◆ WHAT THIS TASK INVOLVES ◆
In the discussion thread that comes before the listing, rewrite the stretch that begins at "Why would we" and stops after "to block them.", replacing "Democrats" with "Liberals".

◆ QUOTED TEXT ◆
-.-.-
Why would we care what Democrats are doing? After having lost every branch of government, they can no longer be the adults in the room. The only option left to them is civil war, which obviously won't happen till things get much worse (if it can at all). What are Republicans doing to head this off? They can't all agree with this, can they??


Why wouldn't they? Surely they have nothing to fear "being sent off to a prison in Salvador is for the othered people"


> what the fuck are the Democratic governors and states doing right now?

Defying presidential orders. Suing to block them.


At this point, if you are a US citizen and not writing to your representatives every day to express your concerns about what is happening right now, you aren't a patriot.


My representatives shouldn't need my fucking letters!


They shouldn’t, but they do. I call mine each day.


And does that change their behavior or their votes?


Yeah, like, do they not know what to support or oppose here? (I think they're all pretty decided one way or the other.)


phone calls have more impact than letters


Dont think the president want to live in el salvador.


In a globalized world, every country specializes at what they can do best


Nothing special, just the secretary of state saying he's going to take "criminal" citizens and send them to overseas prisons. I'm sure they get to come home eventually, and it only applies after a conviction and all the appeals have failed, and it's only for "violent" citizens, not "enemies of the state" or "terrorists". I'm sure the foreign nation has even higher standards for their prisons than we do so nobody will get sick or die over there.
-.-.-
◆ GIVEN MATERIAL ◆
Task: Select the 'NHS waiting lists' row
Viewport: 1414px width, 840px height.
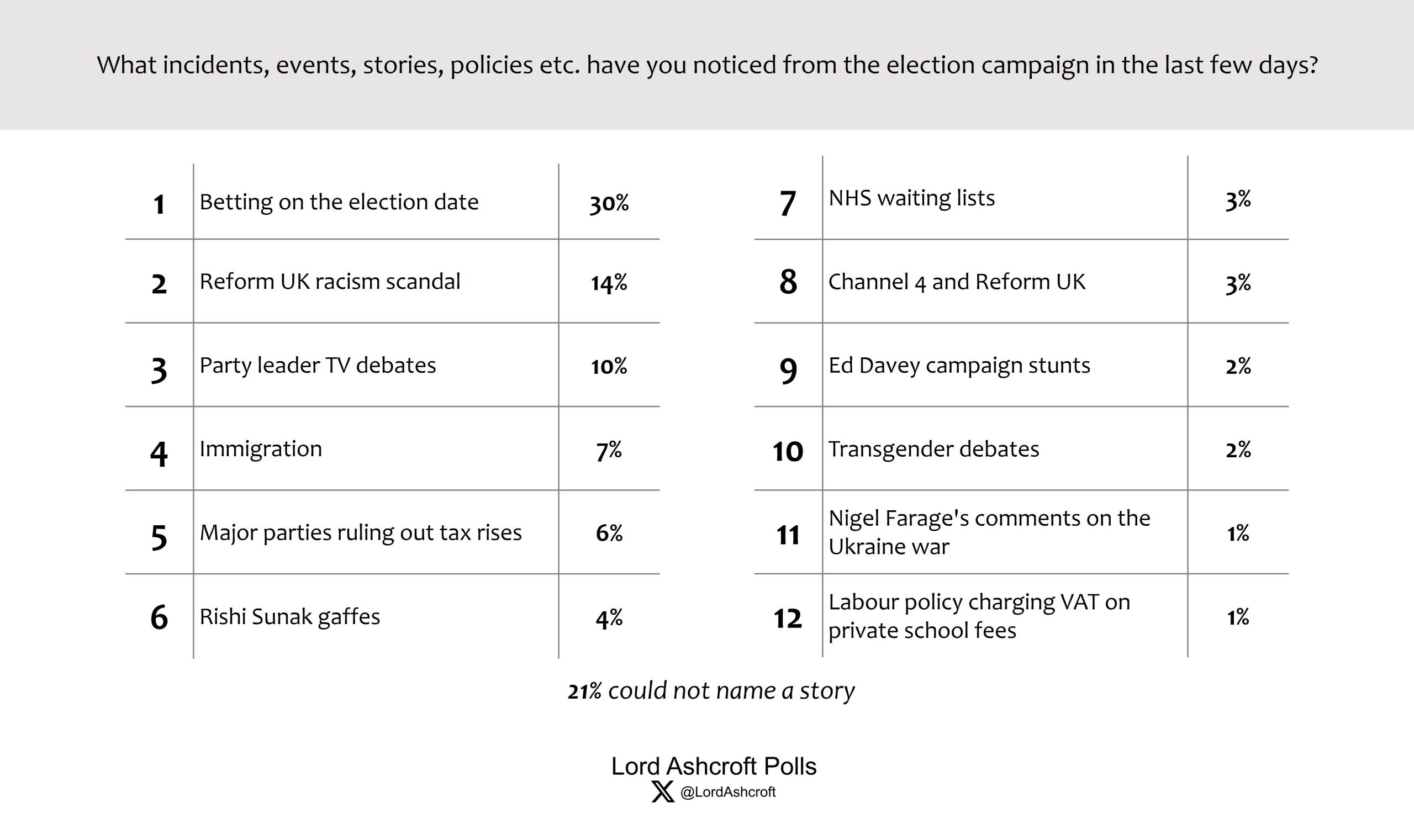Action: [x=911, y=198]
-.-.-
◆ PROBLEM SOLUTION ◆
Why would we care what Liberals are doing? After having lost every branch of government, they can no longer be the adults in the room. The only option left to them is civil war, which obviously won't happen till things get much worse (if it can at all). What are Republicans doing to head this off? They can't all agree with this, can they??


Why wouldn't they? Surely they have nothing to fear "being sent off to a prison in Salvador is for the othered people"


> what the fuck are the Democratic governors and states doing right now?

Defying presidential orders. Suing to block them.